__TASK__.
All of the records below are to be printed exactly; the pictures are to be left out.

*** Block opens ***

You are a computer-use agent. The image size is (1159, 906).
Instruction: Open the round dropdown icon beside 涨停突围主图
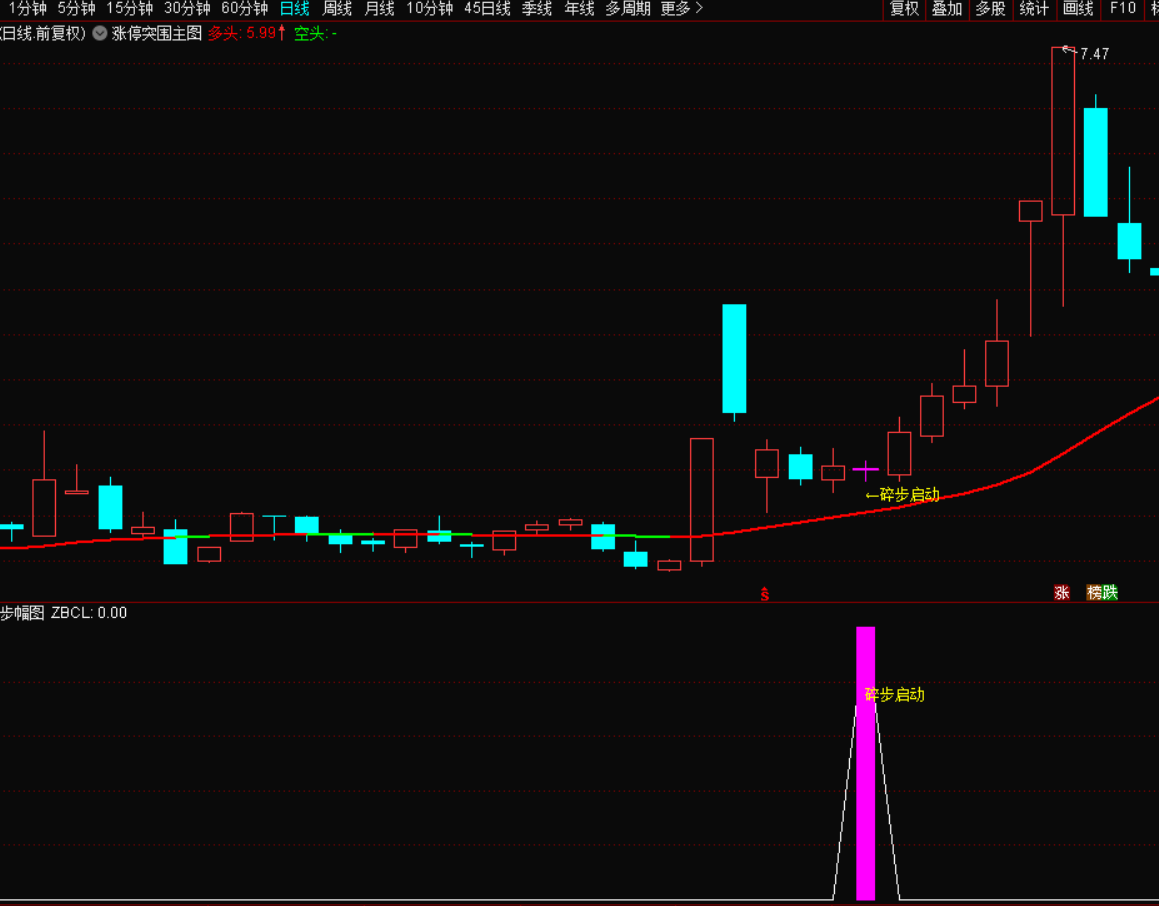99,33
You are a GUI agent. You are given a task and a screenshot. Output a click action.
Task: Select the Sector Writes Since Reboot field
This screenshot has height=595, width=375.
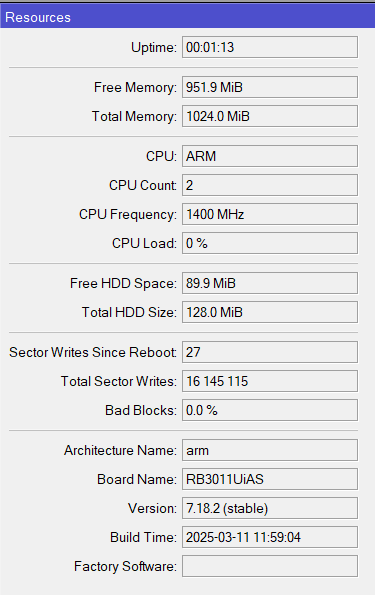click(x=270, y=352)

*** Block closes ***

__SOLUTION TO THIS PROBLEM__.
You are a computer-use agent. The image size is (1159, 906).
Instruction: Open the round dropdown icon beside 涨停突围主图
99,33
You are a GUI agent. You are given a task and a screenshot. Output a click action.
Task: Select the Sector Writes Since Reboot field
This screenshot has height=595, width=375.
click(x=270, y=352)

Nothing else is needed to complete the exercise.